Study design, subjects and specimens

The subjects were part of a prospective, longitudinal study (2008–2014) of infants in the first year of life to evaluate the prevalence and risks for URI and AOM development [11, 23]. Nasopharyngeal (NP) specimens analyzed in this study included available specimens (average 7 / per subject) from an approximately equal number of subjects with and without AOM. This study was approved by the University of Texas Medical Branch (UTMB) Institutional Review Board and conformed to the human experimentation guidelines of the United States Department of Health and Human Services. Written informed consent was obtained from the parents/guardians of all subjects.

In brief, healthy infants were enrolled from near birth (< 1 month) and completed the study after the first AOM episode was diagnosed, or at age 12 months without AOM; all subjects were followed at least 6 months. Specimens were collected monthly during months 1–6, month 9, and during URI and AOM. Details on data collection, URI and AOM diagnostic criteria, follow-up, and specimen processing are in S1 File.

DNA extraction/ amplification and sequencing

From the nasopharyngeal samples, DNA was extracted using the PowerMag PowerMicrobiome DNA/RNA Isolation kit (MoBio) in the STARlet platform (Hamilton Robotics). The conserved hypervariable 16S rDNA V4 region was amplified by PCR. The amplicons were sequenced using 2 x 250 bp paired end protocol on the MiSeq platform (Illumina), yielding pair-end reads that overlap by ~247 bps. Following sequencing, raw BCL files were retrieved from the MiSeq platform and called into FASTQs by Casava v1.8.3 (Illumina). The read pairs were demultiplexed based on unique molecular barcodes allowing for up to 1 substitution mismatch and reconstituted into two FASTQ files for each. The resulting 250 base long paired end reads were merged together based on the overlapping region. These laboratory procedures were performed at the Alkek Center for Metagenomics and Microbiome Research, Baylor College of Medicine (Joseph Petrosino, Director)[24].

Sequence analysis

To identify the presence of known bacteria and archaea, subsequences were analyzed using CLC Genomics Workbench 8.0.1 Microbial Genomics Module ( Read containing nucleotides below the quality threshold of 0.05 (using the modified Richard Mott algorithm) and reads with two or more unknown nucleotides or sequencing adapters were filtered. All reads were trimmed to 240 bases for operational taxonomic unit (OTU) classification. Reference based OTU picking was performed using the SILVA SSU v119 97% database [25]. Sequences present in more than one copy but not clustered to the database were then placed into de novo OTUs (97% similarity) and aligned against the reference database with 80% similarity threshold. Chimeras were removed from the results if their absolute crossover cost was 3 using a k-mer size of 6.

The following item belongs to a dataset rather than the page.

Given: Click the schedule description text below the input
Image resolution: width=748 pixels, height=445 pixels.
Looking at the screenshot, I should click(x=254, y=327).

All analyses were done at the genus level (S2 File). The Shannon diversity index was calculated using the entropy function in the entropy library in R statistical package ( To account for the within-subject variability component, a mixed model with a random intercept for subject was used. Finally, abundance was calculated using the mean relative abundance across samples. Significance was declared with P < 0.05. Adjustments for multiple testing were done using the Benjamini-Hochberg adjustment for controlling the false discovery rate (FDR); unadjusted results are also shown to highlight how the similar genera had significant differences across multiple modeling structures. All calculations were done in R (version 3.2.2) and associated libraries (lme4, lmerTest, entropy, p.adjust). Detailed statistical methods are provided in S1 File.

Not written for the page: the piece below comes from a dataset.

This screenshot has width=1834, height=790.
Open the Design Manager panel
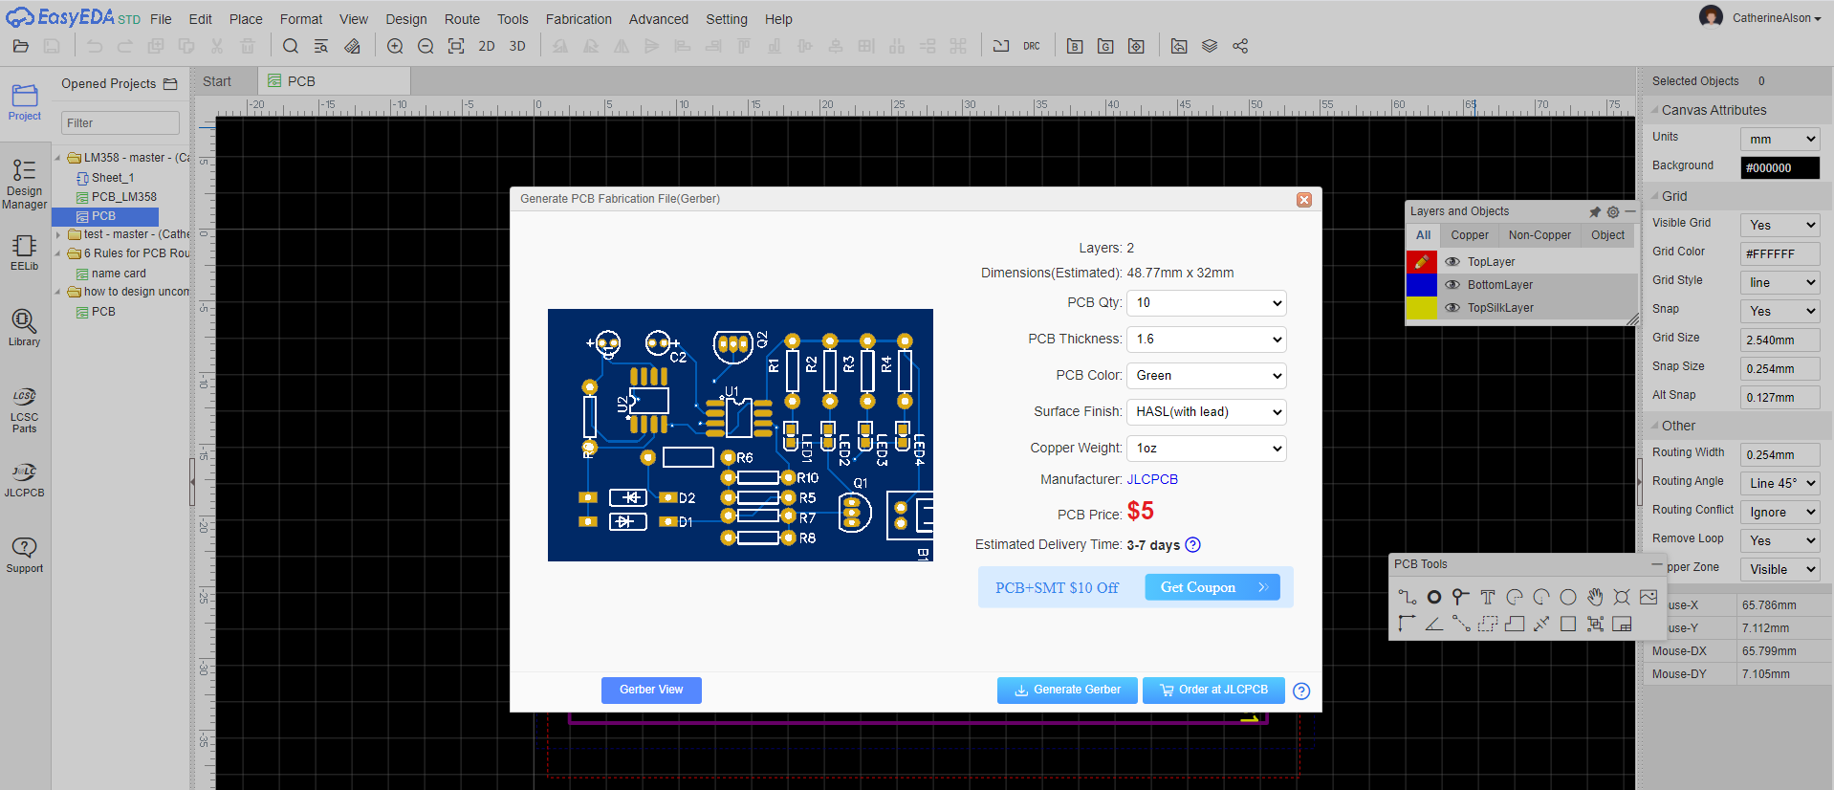[x=24, y=184]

I. Subject characteristics and number of specimens

Characteristics of the subjects and number of specimens are shown in Table 1 (Metadata are shown in S3 File). The first specimen in this study was collected in August 2009, and the last, January 2014. Of 139 subjects, 96% had at least 2 healthy (asymptomatic) samples, 77% had (268) URI/ AOM samples, and 60% had at least 1 healthy sample before URI/ AOM samples.

II. Nasopharyngeal microbial communities

We obtained a total of 20,976,078 high-quality bacterial sequences comprising 13,982 unique operational taxonomical units (OTUs). Of 971 sequenced samples, 948 (98%) yielded ≥ 1000 sequences (mean = 22,118, median = 19,398, range 1,013–337,402 reads/ sample). Further analyses included only 948 samples with > 1000 sequence reads. Overall, 4 phyla predominated the sequence reads: Proteobacteria (39%), Actinobacteria (26%), Firmicutes (26%), and Bacteroidetes (6%).

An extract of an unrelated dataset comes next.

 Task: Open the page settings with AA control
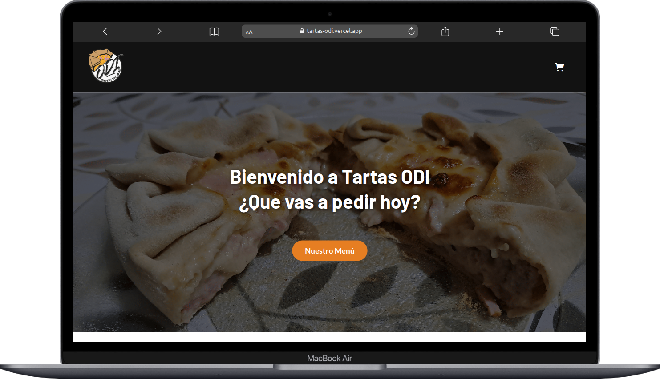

Diversity of the microbial communities.

Alpha diversity, as measure by Shannon Diversity Index (SDI) by age and type of samples (healthy vs URI/ AOM samples) is shown in Fig 1. There was no association between with age or sample type (p > 0.2 and p > 0.3, respectively).

Fig 1. Shannon diversity index by type of samples.

Healthy (grey circles) or sick visit (URI only or URI with AOM) samples (black circles).

SDI by bacterial culture results are displayed in Fig 2A. The median SDI was 2.49 for samples with no otopathogen, compared to 2.04 in samples positive for S. pneumoniae only (P = 0.022); 1.82 for H. influenzae (P = 0.040); 2.41 for M. catarrhalis (P = 0.620) and 2.09 for 2 or more otopathogens (P = 0.048).

Fig 2.

A-B. Shannon diversity index. Fig 2A. Shannon Diversity Index by positive culture for otopathogens. Number in parentheses are number of samples with positive cultures. None = negative culture; S. pneu = Streptococcus pneumoniae; H. influ = Haemophilus influenzae; M. cat = Moraxella catarrhalis; > 1 path = positive culture for more than one of these pathogens. Fig 2B. Shannon Diversity Index by specific time point after antibiotic use. Samples were grouped based on the time of antibiotic use before sample collection: 7 days, 14 days, 1 month, 2 months, 3 months, and 6 months, comparison was made with samples collected after no history of antibiotic use.

Antibiotic use led to higher diversity overall (p = 0.0029) (Fig 2B); diversity was highest at 7d after antibiotic use (P = 0.011). There was no difference in diversity at 14 days, and at 1, 2, or 3 months, but diversity at 6 months of antibiotic use was higher compared to no antibiotic use (P = 0.016). Diversity was not associated with gender (P = 0.22), race (P = 0.88), breastfeeding (P>0.4), or mode of delivery (P = 0.4).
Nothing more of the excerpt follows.